Le prix n'est pas si injustifié...


----------



## Romuald (20 Juillet 2010)

apow a dit:


> Sur les DD 1,8: 1Go=1euro pour le grand public


Faudrait revoir ta copie , on peut tabler sur moitié moins : 89 roros, avec le boitier, le controleur et la connectique.

Ca relativise...

Quant à comparer le prix du Go entre le classic et le touch, qui n'utilisent pas la même technologie et n'ont pas la même destination, hum !.


----------



## TiteLine (21 Juillet 2010)

C'est également la "grande capacité" du disque dur qui me ferait regretter l'iPod Classic si il venait à disparaître.
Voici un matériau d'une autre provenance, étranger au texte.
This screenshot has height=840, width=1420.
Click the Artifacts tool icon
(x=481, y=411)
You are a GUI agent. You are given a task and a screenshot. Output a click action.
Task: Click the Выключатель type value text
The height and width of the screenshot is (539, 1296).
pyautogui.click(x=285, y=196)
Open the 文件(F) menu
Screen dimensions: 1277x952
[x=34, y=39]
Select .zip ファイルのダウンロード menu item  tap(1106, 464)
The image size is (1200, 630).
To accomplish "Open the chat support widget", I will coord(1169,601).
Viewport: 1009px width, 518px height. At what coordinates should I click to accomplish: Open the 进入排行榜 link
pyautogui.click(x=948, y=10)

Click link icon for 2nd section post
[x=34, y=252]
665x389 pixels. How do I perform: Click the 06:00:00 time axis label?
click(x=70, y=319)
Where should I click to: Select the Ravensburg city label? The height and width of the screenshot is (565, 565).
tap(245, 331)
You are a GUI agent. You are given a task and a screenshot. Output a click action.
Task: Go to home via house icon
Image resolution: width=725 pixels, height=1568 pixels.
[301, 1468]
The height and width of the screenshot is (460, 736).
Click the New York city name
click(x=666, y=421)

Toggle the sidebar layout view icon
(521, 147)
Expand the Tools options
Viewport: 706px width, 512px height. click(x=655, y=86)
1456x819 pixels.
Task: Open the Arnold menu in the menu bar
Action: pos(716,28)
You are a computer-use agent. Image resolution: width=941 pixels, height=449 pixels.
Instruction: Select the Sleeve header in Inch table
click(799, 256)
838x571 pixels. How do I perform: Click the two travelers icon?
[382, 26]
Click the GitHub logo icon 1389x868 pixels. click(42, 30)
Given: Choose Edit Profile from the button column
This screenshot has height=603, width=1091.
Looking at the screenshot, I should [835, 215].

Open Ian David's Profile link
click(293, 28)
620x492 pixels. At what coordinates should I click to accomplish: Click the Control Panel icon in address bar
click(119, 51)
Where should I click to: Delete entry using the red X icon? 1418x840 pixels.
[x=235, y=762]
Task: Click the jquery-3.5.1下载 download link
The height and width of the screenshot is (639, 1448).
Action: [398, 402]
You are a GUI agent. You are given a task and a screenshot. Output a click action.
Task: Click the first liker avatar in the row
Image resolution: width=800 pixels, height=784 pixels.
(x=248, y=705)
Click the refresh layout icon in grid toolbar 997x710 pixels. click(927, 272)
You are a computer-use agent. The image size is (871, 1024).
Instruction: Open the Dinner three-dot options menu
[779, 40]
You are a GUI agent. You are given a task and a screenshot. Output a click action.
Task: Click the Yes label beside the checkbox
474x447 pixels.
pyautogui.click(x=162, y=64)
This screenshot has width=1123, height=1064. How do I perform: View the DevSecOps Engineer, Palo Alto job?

J'y stocke également ma musique en Apple lossless et la différence avec l'AAC est vraiment visible ... mais ça prend de la place.

Mainenant, la mémoire flash est beacoup plus rapide et peut être que dans 'avenir, les iPod Touch auront une plus grande capacité. En atendant, le différence de prix entre un Touch de 64 Go et un Classic de 160 Go est conséquente, pour un stockage vraiment inférieur. Certes, le Touch a des possibilités autres mais pour en revenir au stockage de musique en Apple Lossless, le Classic est plus intéressant.


----------



## Gr3gZZ (21 Juillet 2010)

gwen a dit:


> Ce n'est pas un simple disque dur, c'est un disque miniature. Donc, hyper cher en effet.
> 
> Aujourd'hui il serait peut-être possible de faire la même chose avec de la mémoire Flash pour le même prix. Peut-être que Apple songera à ça.




Ouai fin bon c'est bien du apple ça, chez tous les conccurents un balladeur avec disque est moins cher qu'un avec mémoire flash (si tu compare le prix au gigas). Faut pas oublier qu'en france la taxe sur les memoires flash est bien plus importantes que celle appliqués au DD.


----------



## apow (21 Juillet 2010)

Enfin en attendant, vu le prix de 64Go de mémoire Flash, les adeptes de la bibliothèque musicale de poche vont être perdu ...


----------



## Gr3gZZ (21 Juillet 2010)

> les adeptes de la bibliothèque musicale de poche vont être perdu ...



Je peux te dire qu'aucun vrai musicien ou réel amateur de musique (un pro ou quasi pro)ne prendra un ipod,son de mauvaise qualité & format non accepté , en revanche je te conseiller d'aller sur le site de generation mp3 ou quelques marques qui font du son haut de gamme, une puissance de son supérieur, et un faible encombrement


----------



## Romuald (21 Juillet 2010)

Gr3gZZ a dit:


> les adeptes de la bibliothèque musicale de poche vont être perdu ...
> 
> 
> Je peux te dire qu'aucun vrai musicien ou réel amateur de musique (un pro ou quasi pro)ne prendra un ipod,son de mauvaise qualité & format non accepté , en revanche je te conseiller d'aller sur le site de generation mp3 ou quelques marques qui font du son haut de gamme, une puissance de son supérieur, et un faible encombrement



Pourrais-tu être plus précis ? Parce que quand je vois accolés les termes MP3 et qualité j'ai des gros doutes.
De même quand tu sous-entends (_puissance de son supérieure_) que la qualité est liée à la puissance


----------



## apow (21 Juillet 2010)

> _"les adeptes de la bibliothèque musicale de poche vont être perdu ...
> 
> 
> Je peux te dire qu'aucun vrai musicien ou réel amateur de musique (un pro ou quasi pro)ne prendra un ipod,son de mauvaise qualité & format non accepté , en revanche je te conseiller d'aller sur le site de generation mp3 ou quelques marques qui font du son haut de gamme, une puissance de son supérieur, et un faible encombrement"_



Je te met au défit de me trouver un baladeur avec une capacité équivalent au Classic avec une bonne qualité de son. 

(Et n'oublis pas qu'il y'a la sortis Line out de l'ipod Classic qui est très propre. Je l'utilise perso avec un petit ampli de poche comme le fiio E1. Et la le son est très propre.)


----------